Recession Investing 101

Is the Stock Market Still the Key to Financial Freedom?

by Andrea Moya– November 11, 2009


As a young professional lucky enough to enter the work force during the Great Recession, I’ve often wondered how one can even begin to build wealth when the economy is so uncertain. I’ve read books, consulted with people who have maintained financial stability through hard times, and yet all the signs still seem to point towards the least likely place– the stock market. So at 23, working at my first job, and in the midst of a weak economy, I have begun to seriously consider investing.  My head is swimming with questions!

Do you need a lot of money to start an investment portfolio? How do you begin to navigate your way through the stock market?   Now that we’re in a recession, is investing in the stock market really Fab & Fru?  –I turned to our go-to financial planner Michael Hardy for some answers and here’s what he had to say.

What is an Investment?

Michael explains that an investment is “anything that has potential to make a return.” This includes real estate, stocks, bonds, even your savings account is an investment simply because you earn interest on it. However, I wanted to focus our conversation exclusively on the stock market and why developing a portfolio of stocks, bonds, and funds, even without having a lot to invest now, is crucial to future savings and wealth.

CheckingStocksPay Yourself First & Always Live Below Your Means

“The key to building wealth is to save,” says Michael. Like in the books Rich Dad, Poor Dad and The Millionaire Mind, Michael advises that the most important thing is to “pay yourself first.” When you put away money, you provide safety for yourself and for your family. Most people live above their means and never save…sound familiar? Millionaires and other wealthy people live below their means and save and invest as much they can. “Time is your biggest asset,” says Michael, noting that the longer you let an investment grow, reinvesting with the interest you earn, the more value it accrues over time- even if that investment starts small.

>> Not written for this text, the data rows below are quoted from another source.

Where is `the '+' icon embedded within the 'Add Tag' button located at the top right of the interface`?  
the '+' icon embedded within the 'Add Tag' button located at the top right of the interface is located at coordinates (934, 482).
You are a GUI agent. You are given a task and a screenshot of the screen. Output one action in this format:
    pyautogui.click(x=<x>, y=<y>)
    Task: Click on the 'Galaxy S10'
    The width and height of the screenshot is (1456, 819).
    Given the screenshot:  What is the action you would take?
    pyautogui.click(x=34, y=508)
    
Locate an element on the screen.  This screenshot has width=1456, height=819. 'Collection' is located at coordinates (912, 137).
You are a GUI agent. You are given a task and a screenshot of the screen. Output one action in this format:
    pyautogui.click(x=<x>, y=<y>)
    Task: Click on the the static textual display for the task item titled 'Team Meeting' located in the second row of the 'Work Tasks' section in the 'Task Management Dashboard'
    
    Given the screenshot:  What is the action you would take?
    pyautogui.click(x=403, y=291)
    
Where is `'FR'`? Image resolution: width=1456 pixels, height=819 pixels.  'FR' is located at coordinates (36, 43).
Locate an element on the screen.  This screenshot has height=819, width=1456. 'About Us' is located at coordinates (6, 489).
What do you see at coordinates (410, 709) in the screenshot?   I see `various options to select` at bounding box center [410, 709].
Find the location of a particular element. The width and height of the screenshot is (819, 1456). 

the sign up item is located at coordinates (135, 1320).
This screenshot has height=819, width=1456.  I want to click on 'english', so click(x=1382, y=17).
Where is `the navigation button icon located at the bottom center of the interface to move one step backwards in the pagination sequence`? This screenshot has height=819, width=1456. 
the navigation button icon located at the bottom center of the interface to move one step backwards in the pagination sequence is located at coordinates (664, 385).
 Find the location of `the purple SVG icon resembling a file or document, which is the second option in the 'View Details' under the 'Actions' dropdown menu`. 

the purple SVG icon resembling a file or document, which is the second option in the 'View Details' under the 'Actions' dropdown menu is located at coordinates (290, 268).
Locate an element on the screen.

Fab & Fru Investment Definitions from

  • Stock: “An instrument that signifies an ownership position (called equity) in a corporation.” How much of the company you own depends on how many shares you own. You can profit from owning stocks in a couple ways:
  • Dividend producing companies that pay you part of their profit quarterly or at the end of the year.
  • Companies that reinvest your money back into themselves and when the stock gains in value, you can sell them for a profit.
  • Bond: a loan you make to a company or the government that pays you interest until “maturity” (the end of the time frame in which the bond is set to be paid off) or until it is “called” (when a company cancels a bond before maturity and pays back all principal). Depending on the kind of bond you buy you can receive interest payments monthly, quarterly, or all at once along with the full principal when the bond matures (called zero-coupon bonds).
  • Mutual funds: a package of investments (generally stocks and/or bonds) bundled together and sold like stock. The funds are paid for by multiple shareholders who receive returns on all the investments contained in the mutual fund.  Benefits of mutual funds include diversification and professional money management.  By buying shares of a mutual fund you are receiving ownership in many different companies, not just one. Mutual funds offer choice, liquidity, and convenience, but charge fees and often require a minimum investment.”
  • Index Funds: An index measures the overall performance of a series of companies, such as the Standard & Poor’s 500, Nasdaq, or Dow Jones. An index fund is: “A mutual fund that tries to mirror the performance of a specific index, such as the S&P 500. Since portfolio decisions are automatic and transactions are infrequent, expenses tend to be lower than those of actively managed funds.”
| Print

Pages: 1 2 3

Any Thoughts?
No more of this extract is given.